THE Ministry of Health’s director general of health services, Nyane Letsie, has once again been accused of maladministration and corruption.
Some health workers accused Dr Letsie of failing to execute the ministry’s mandate of providing quality health services to the public.
Speaking on condition of anonymity, some workers in the ministry blasted her for reportedly refusing to reform the ministry’s Credentials Committee.
The Committee is tasked with assessing and overseeing the duties and performance of consultant medical specialists engaged by the ministry.
The employees alleged that some of the consultants were not suitably qualified and they under-performed.
Dr Letsie has also been taken to task for refusing to transfer doctors who worked at Queen II District Hospital to address the acute shortage of doctors in other districts.
The health centre is being rebuilt after it was demolished to make way for new buildings. It was more than 100 years old.
The employees said that Dr Letsie had been suspended from her position on several occasions but she always made “suspicious” comebacks.
She was first suspended in 2018 over allegations that she sent an undeserving patient to India for the cancer and renal patients’ treatment programme.
Dr Letsie sued the government over the suspension but lost the case. Despite losing, she was later reinstated by the then Health Minister Nkaku Kabi, who said he wanted to work with her.
Dr Letsie was again suspended on 28 July 2020 over allegations that she had habitually and deliberately underperformed in her duties.
The employees said the director general owes her latest recall from the suspension to the good relations she allegedly enjoys with Health Minister, Semano Sekatle’s family.
“She has the health minister to thank for her last comeback. There was no disciplinary hearing prior to her being recalled to office.
“No one can be suspended four times in a period of four years if she is clean and executing her duties well,” one staffer said on condition of anonymity for fear of victimisation.
Contacted for comment yesterday, Mr Sekatle reacted angrily to the employees’ allegations about him helping Dr Letsie to return to work.
He told this reporter to stop meddling in his family’s issues.
“Go back to whoever gave you that information. I’ve not time to comment on such silly issues,” Mr Sekatle said.
The employees also said they were aware that Dr Letsie had been advised by one of the senior managers to review the way things have been run in the ministry in order to improve the health system but she had not taken any action.
“We are aware that she was advised to review the Credentials Committee and transfer some of the doctors who worked in Queen II to understaffed health facilities but she has not done so,” said one of the employees.

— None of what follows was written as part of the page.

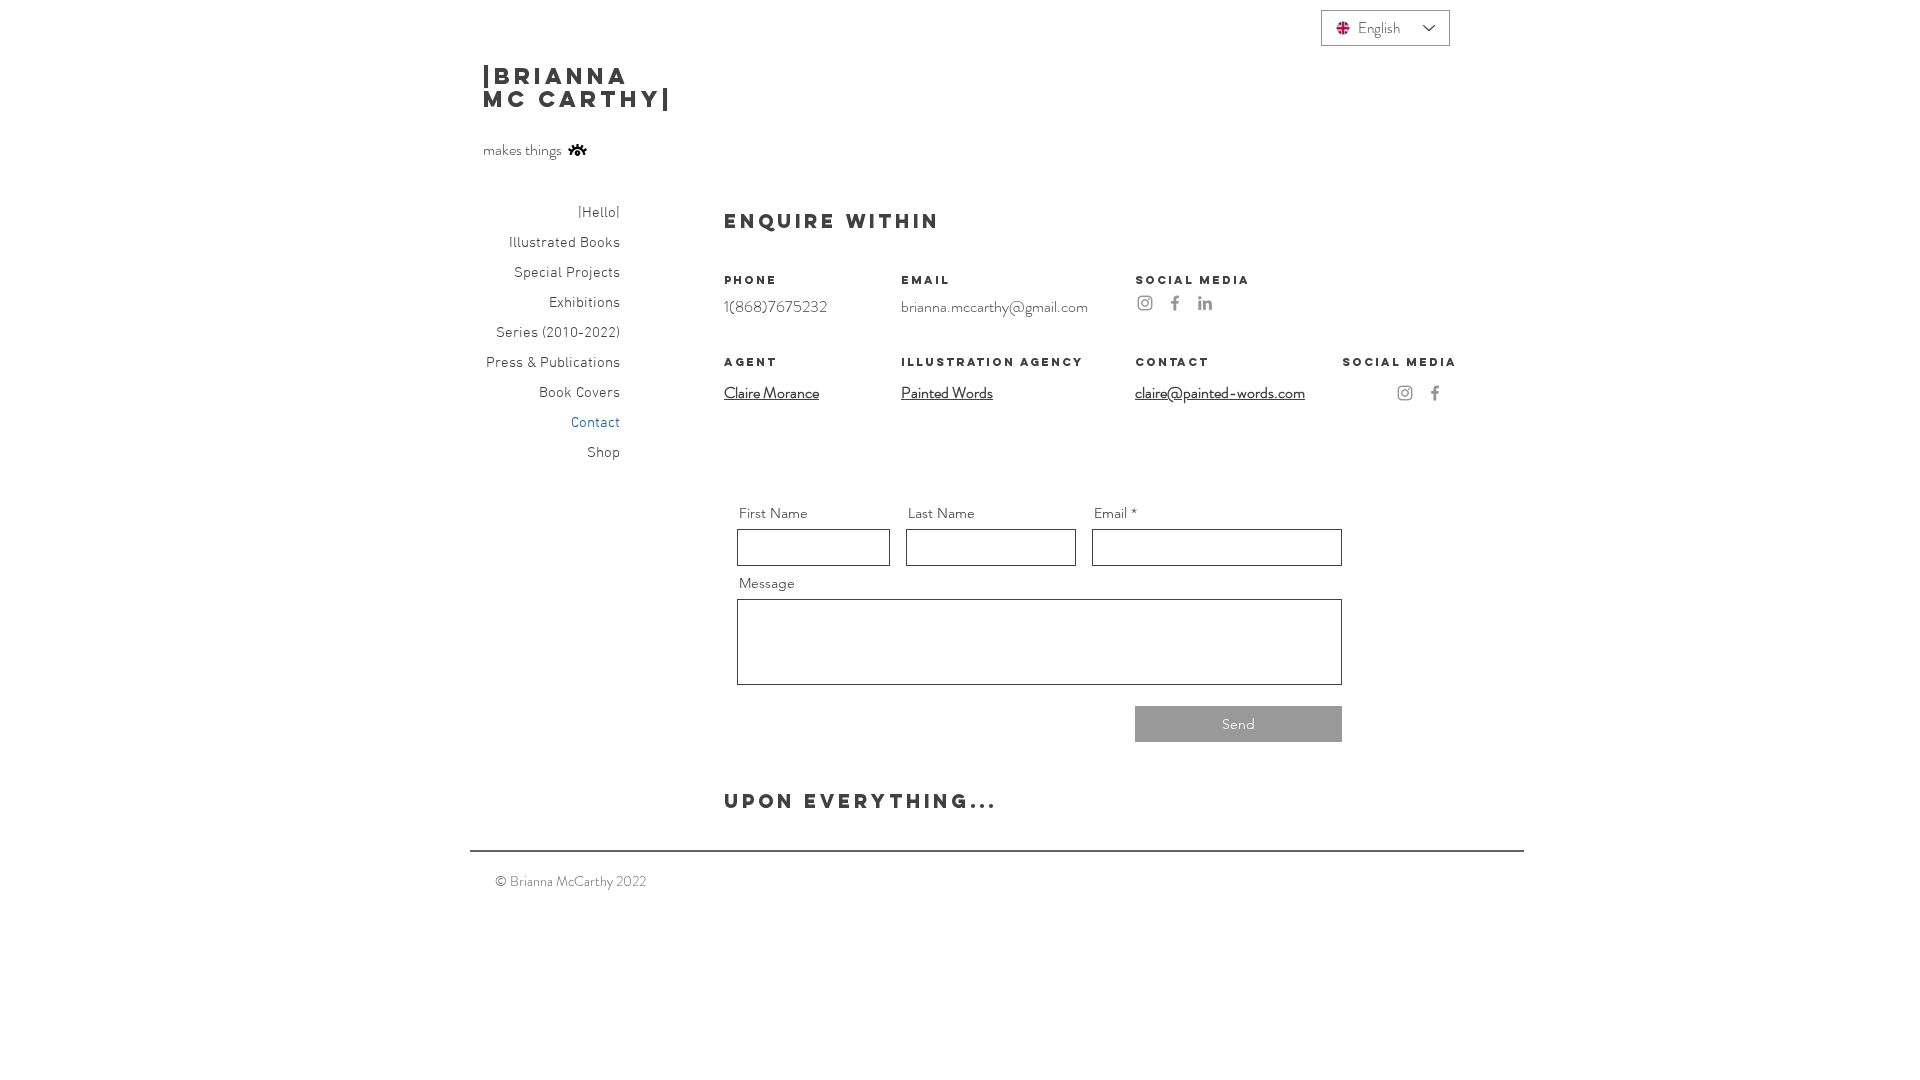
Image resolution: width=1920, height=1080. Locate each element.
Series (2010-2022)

“Instead the consultant doctors bunk work. They operate their own thriving private clinics while patients who seek services at public hospitals are left to suffer from their frequent absence at work.”
Another employee said the ministry spends about M600 000 on one consultant doctor per year, yet they spent most of their time running their private clinics.
Some of them even referred patients from government hospitals to their private facilities so that they can make more money.
They also alleged the Credentials Committee was performing poorly because its members were handpicked by the director general.
“Currently, some of the doctors are not being utilised since the reconstruction of Queen II began. Their services would come in handy in other districts such as Mafeteng and Motebang in Leribe, which are under-staffed,” the employees said.
“Queen II hospital is under construction and because in-patient and other services such as diagnostics, laboratory, and radiology are not being offered, the consultants there are not being utilised.”
Contacted for comment this week, Dr Letsie refuted the allegations.
She blamed one Dr James Fan, the former director of clinical services. Dr Letsie accused Dr Fan of causing confusion and threatening some of the consultants.
“He is a lair. The person who gave you this information is Dr Fan. I can sense this is coming from him and it is not true. The consultants are still working within their schedules and rotate per districts. I can even tell you that they are training young doctors,” she said.
She added the health ministry management had resolved to remove Dr Fan from his position after losing consultants who left because of his alleged poor conduct.
“He was on trial in that position as he got appointed because he was the most qualified then among the applicants with a PhD qualification,” Dr Letsie noted.
“Dr Fan harassed some of the consultants accusing them of not working. It is sad because one of the consultants has decided not to renew his contract because of him. We removed him because of misconduct and insubordination.”
Dr Letsie also dismissed claims by the staffers that her last suspension was lifted without a hearing.
“What happened was that on the day we were supposed to have a hearing, the ministry’s witness did not show up and hence it was resolved that there was no case to answer. That is how I returned to work,” she explained.
The director general said that she was not related to Health Minister Mr Sekatle in any way, adding that he had nothing to do with her return to office.
On his part, Dr Fan denied the director general’s claims that he was removed from his position as director of clinical services due to incompetence.
He also denied leaking information to outsiders.
“What happened is that I wrote a letter to the director general suggesting how the ministry can improve the country’s health system. This information was shared with other senior officials within the ministry, so I really do not know who could have leaked it,” Dr Fan said.
He said he had requested the transfer of consultants from Queen II to other hospitals but Dr Letsie had refused.
“Dr Letsie needs to be truthful about why she removed me from my post. She removed me because I tried to push her to improve the health system but she refused,” Dr Fan added.